There was another overwhelming wave of noise as the onlookers all started talking. Grandpa turned to me. “We need to get back to the ship,” he said. “We’ll figure out what’s going on then.”
Alarms sounded. The lights in the auditorium all came up, and the discs slowly settled back to floor level. "Please exit the auditorium by the nearest exit and return to your transports," the smooth female voice of the Dominator Network Intelligence said. "All Allied parties are to return to their sources at once. This is a Class 1 emergency. Repeat, this is a Class 1 emergency."
Mak'gar was at my elbows as I struggled through the crowd, trying to get out of the auditorium.
"Williams, are you behind this strange message I've just received?" Mak'gar asked. "Firebrand has been hired to help with something called the Free Mind Resistance."
I grinned as a notice popped up on my own messages. All ETF contractor squads currently outstanding have been called to active duty. Captain Williams, please report to your transport at once.
"I bet we've been hired by the same people," I told Mak'gar.
"Do I understand this correctly Williams? Your friend Colin survived the wreck?”
"He did," I said. "I only found out about it recently myself."
"And the others? Your sister, my son?”
“They've survived as well. They are allied with this rogue fragment."

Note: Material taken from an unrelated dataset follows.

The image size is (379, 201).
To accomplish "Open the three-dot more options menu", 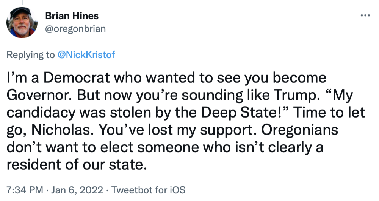I will coord(365,15).
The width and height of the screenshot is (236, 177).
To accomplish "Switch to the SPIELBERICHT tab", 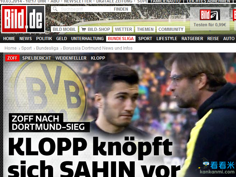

Mak'gar's eyes lit up fiercely. "Then I am on your side no matter who my company is pledged to. They say they are being told to deploy at once, and I've confirmed with them."
“In that case you might as well hop on our pod with us," Grandpa said as we reached the docking bay. “We’ll have Coyote send you where you need to go, but direct transfers out of Proxima’s holdings are being blocked. We have to take the bus.”
There was a whole crowd of different Galactics struggling to get to their own transports. We boarded ours, and a few minutes later, the system notified us we were permitted to leave.
"How come they don't just lock us all down?" I asked.
"Probably some Galactic rules say they can't," Grandpa said as our pod started off.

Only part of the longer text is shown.